REQUIRED ACTION = Please repeat word for word the line containing "You are a computer-use agent. The height" and every following line up to and including the last one below, pictures excluded.

WORKING DATA START

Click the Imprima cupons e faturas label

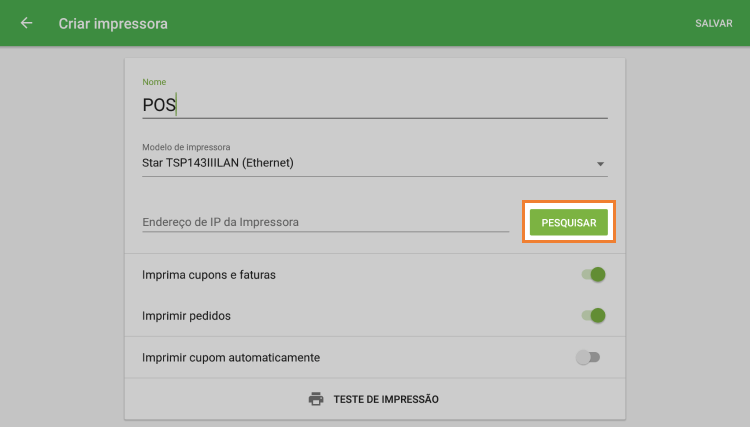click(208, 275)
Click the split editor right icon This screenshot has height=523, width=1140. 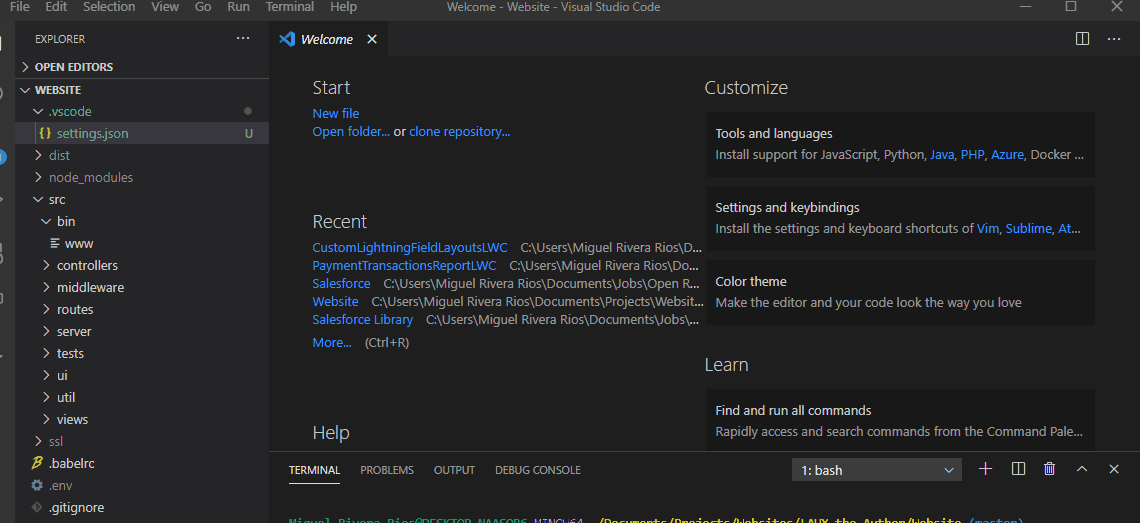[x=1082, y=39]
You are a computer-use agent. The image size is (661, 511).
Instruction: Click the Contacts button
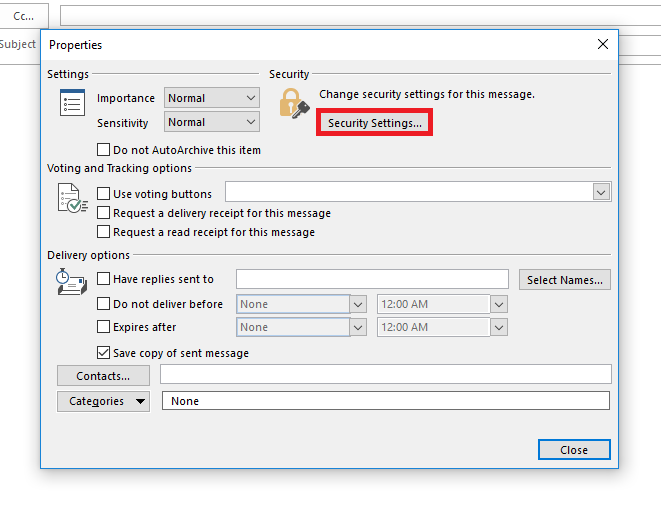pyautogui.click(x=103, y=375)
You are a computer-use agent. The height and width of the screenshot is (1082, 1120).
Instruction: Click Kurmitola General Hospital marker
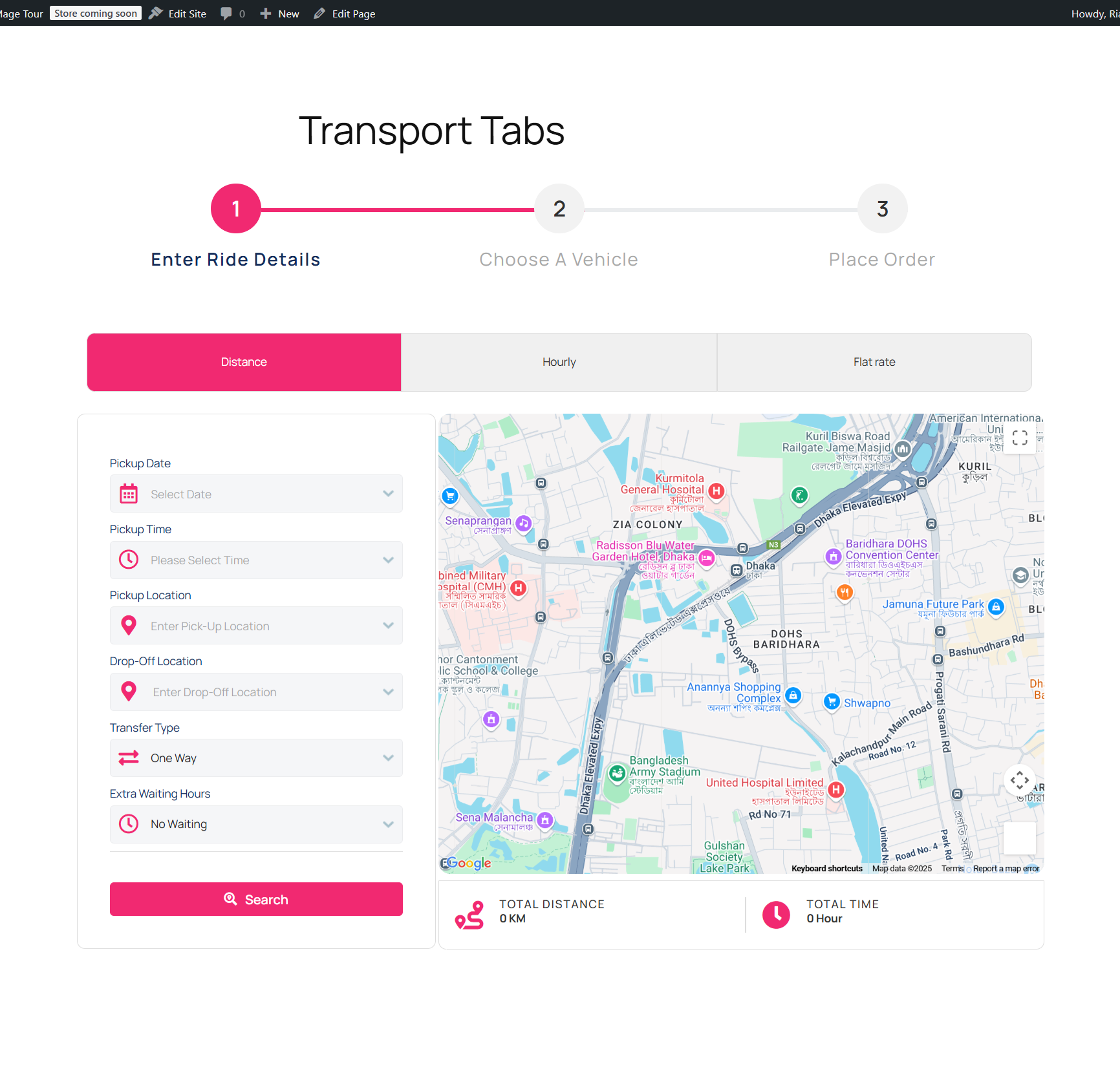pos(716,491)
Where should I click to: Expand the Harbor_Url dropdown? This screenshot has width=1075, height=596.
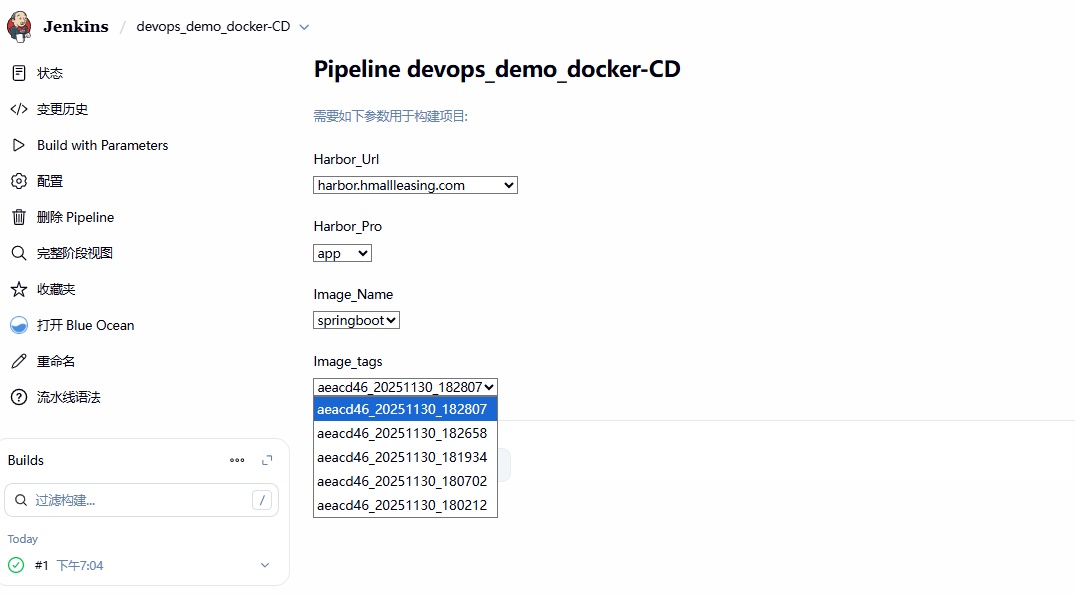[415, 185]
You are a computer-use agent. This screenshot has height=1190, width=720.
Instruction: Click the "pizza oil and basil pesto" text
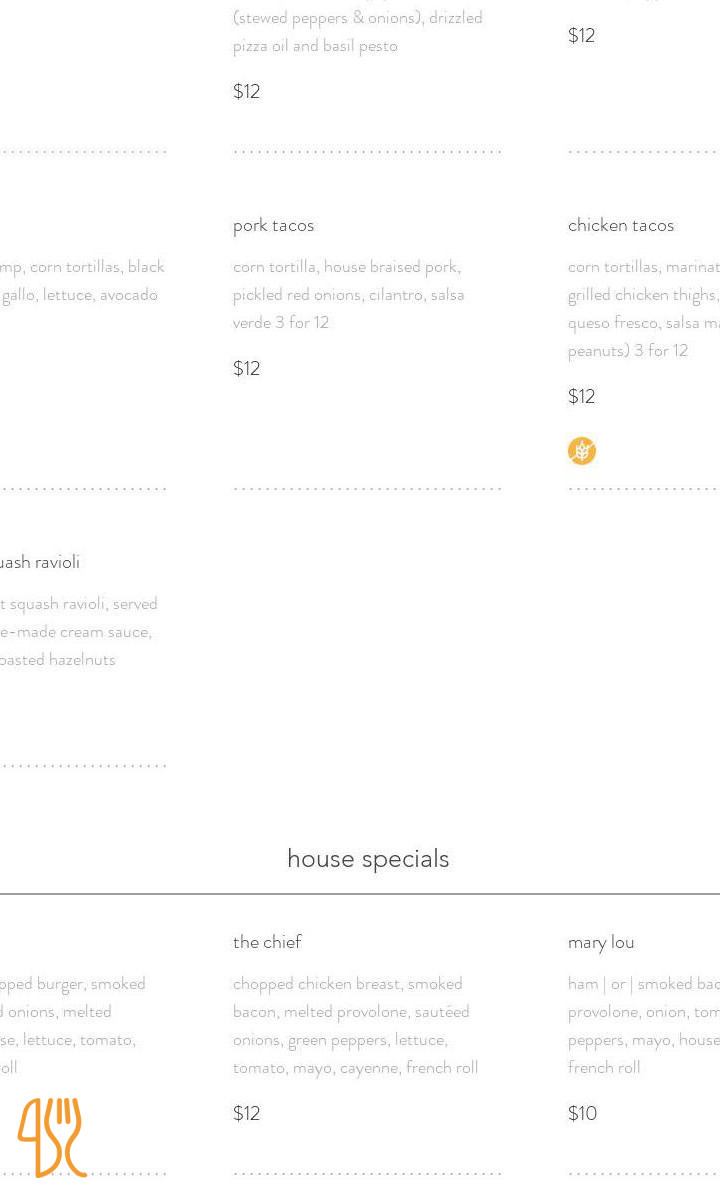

WORKING DATA END

EXERCISE RESPONSE =
You are a computer-use agent. The height and width of the screenshot is (1082, 1120).
Instruction: Click Kurmitola General Hospital marker
pos(716,491)
Where should I click to: Expand the Harbor_Url dropdown? This screenshot has width=1075, height=596.
[415, 185]
You are a computer-use agent. This screenshot has height=1190, width=720.
Instruction: Click the "pizza oil and basil pesto" text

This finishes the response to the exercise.